Once you reach a certain size as a company, you will typically have a fairly varied software portfolio. Some systems would be legacy systems, others more recent ones. Some systems form the bedrock of your business, other systems mostly support back office work.
As we make changes in these systems, we increase their Software Entropy. As stated in the seminal paper, even against the best efforts of the most architecturally conscious organisations, most systems tend to end up as a Big Ball of Mud. A lot of software strategy is essentially about managing this entropy.
I daresay, software strategy comes a little bit later in the organisation’s life cycle, as initially it needs to succeed as a viable business. This makes total sense.
So let’s assume we are a successful business and own a set of systems which power this business. We are ready to form a strategy to deal with the entropy of these systems. Most typically we start with a system that is of most importance to the business. We choose an approach to deal with the entropy of this system and it seems to work.

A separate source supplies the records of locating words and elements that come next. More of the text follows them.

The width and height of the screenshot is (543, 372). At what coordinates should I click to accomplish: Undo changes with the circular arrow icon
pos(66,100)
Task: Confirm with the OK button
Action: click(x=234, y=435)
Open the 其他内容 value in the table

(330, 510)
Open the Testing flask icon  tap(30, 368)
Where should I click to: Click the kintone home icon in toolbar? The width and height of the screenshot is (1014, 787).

Often, having seen some success with the approach, we declare victory and rollout the same approach across all our systems. These attempts often end up in failure and at huge costs. I personally am guilty of going down this route.
Turns out, this is so common that there is a law about this. It’s called Ashby’s Law also known as The Law of Requisite Variety.

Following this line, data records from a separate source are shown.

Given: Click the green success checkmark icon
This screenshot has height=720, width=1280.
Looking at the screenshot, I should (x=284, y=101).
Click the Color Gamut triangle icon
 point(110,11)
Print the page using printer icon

Or put in a more approachable way
“In order to deal properly with the diversity of problems the world throws at you, you need to have a repertoire of responses which are (at least) as nuanced as the problems you face.”

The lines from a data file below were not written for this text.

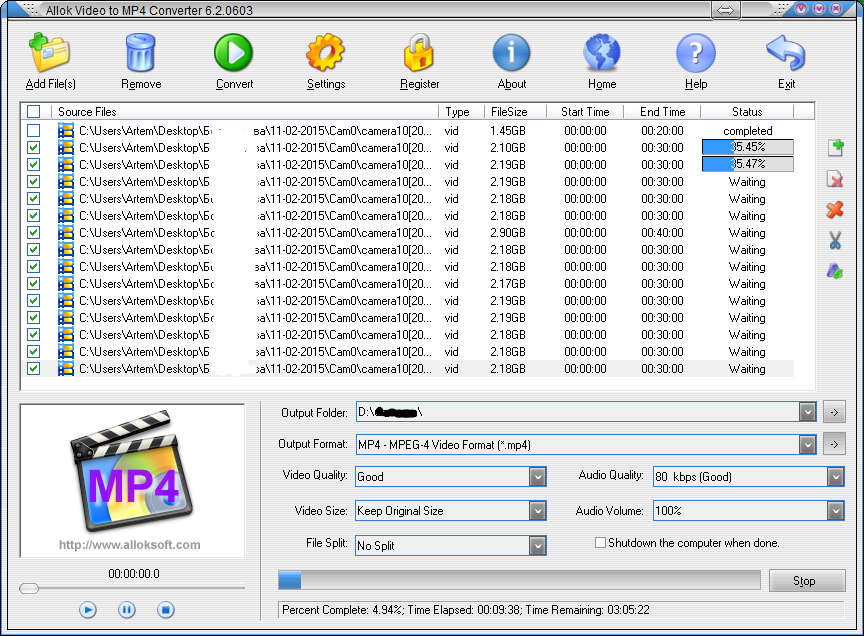864x636 pixels.
Task: Toggle the checkbox of the completed 1.45GB file
Action: tap(34, 131)
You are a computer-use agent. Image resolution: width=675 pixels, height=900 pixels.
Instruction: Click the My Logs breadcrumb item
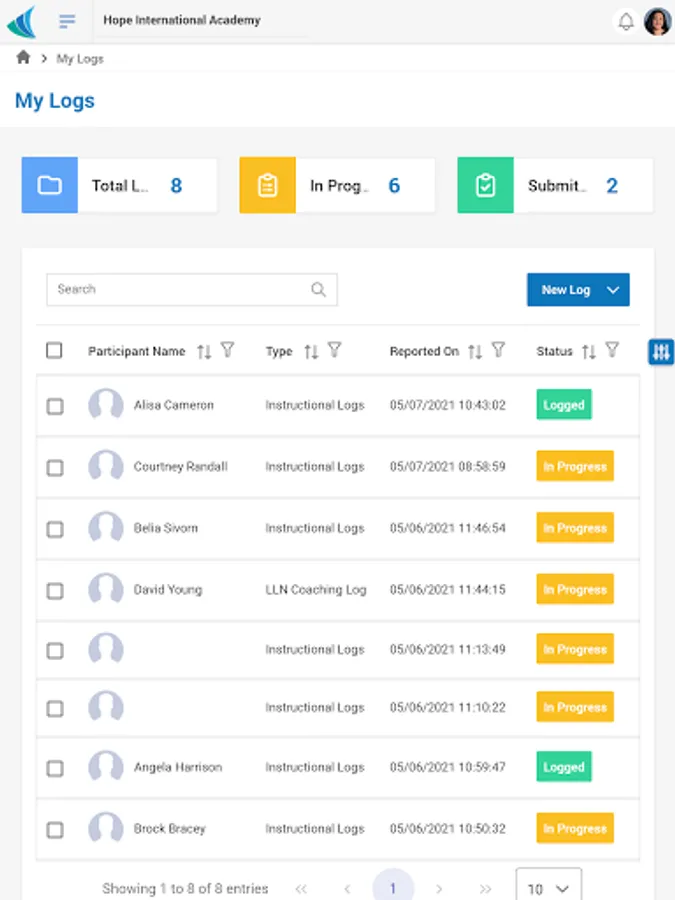click(x=80, y=59)
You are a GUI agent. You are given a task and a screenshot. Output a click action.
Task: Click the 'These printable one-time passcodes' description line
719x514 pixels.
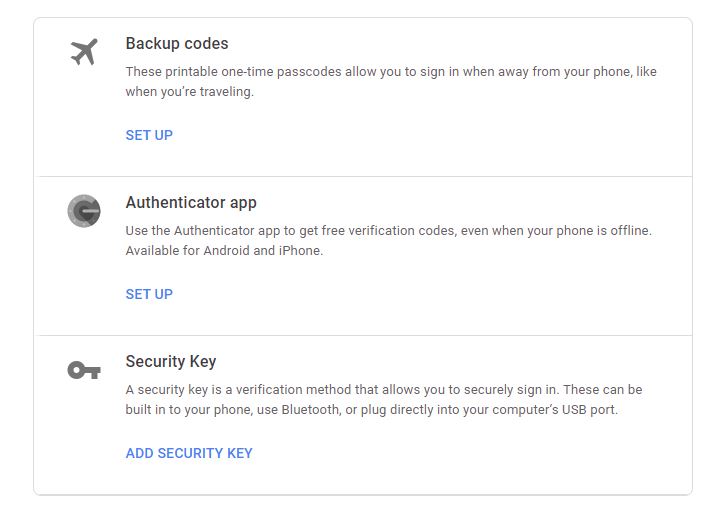pos(391,72)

Essentially, we need a variety of strategies to manage different systems in our software portfolio. Depending on the various attributes of each system, we can then apply a strategy to manage their respective entropy.
Let’s look at some common strategies that one can apply to each system in your software portfolio.
Do nothing
This is a valid strategy when the domain that you are trying to explore is new to you. This applies to new systems being built in new domains that your business is navigating. It’s suited for exploration.
This is also a commonly adopted strategy by people when the software has not been tended to for a long time.Then it becomes more of a by-product of inertia.
Refactoring
Once you have an understanding of the domain, before the system gets out of your hand, you need to make sure that the software now represents the domain and the problem you are solving. This activity needs to be done continuously and with discipline.
In practice, I have seen refactoring often fail. This happens because of a variety of reasons. If you let your system grow too much, if the person or the people doing the refactoring are not using the right abstractions, if the abstractions are not communicated well in the team, if the tools you have to protect your refactoring from getting smudged all of this plays a part into this.
Rewrites
Rewrites, while being extremely desired by engineers, are an extremely risky choice. As Joel Spolsky wrote in his essay, engineers love this because it’s harder to read code than it is to write it.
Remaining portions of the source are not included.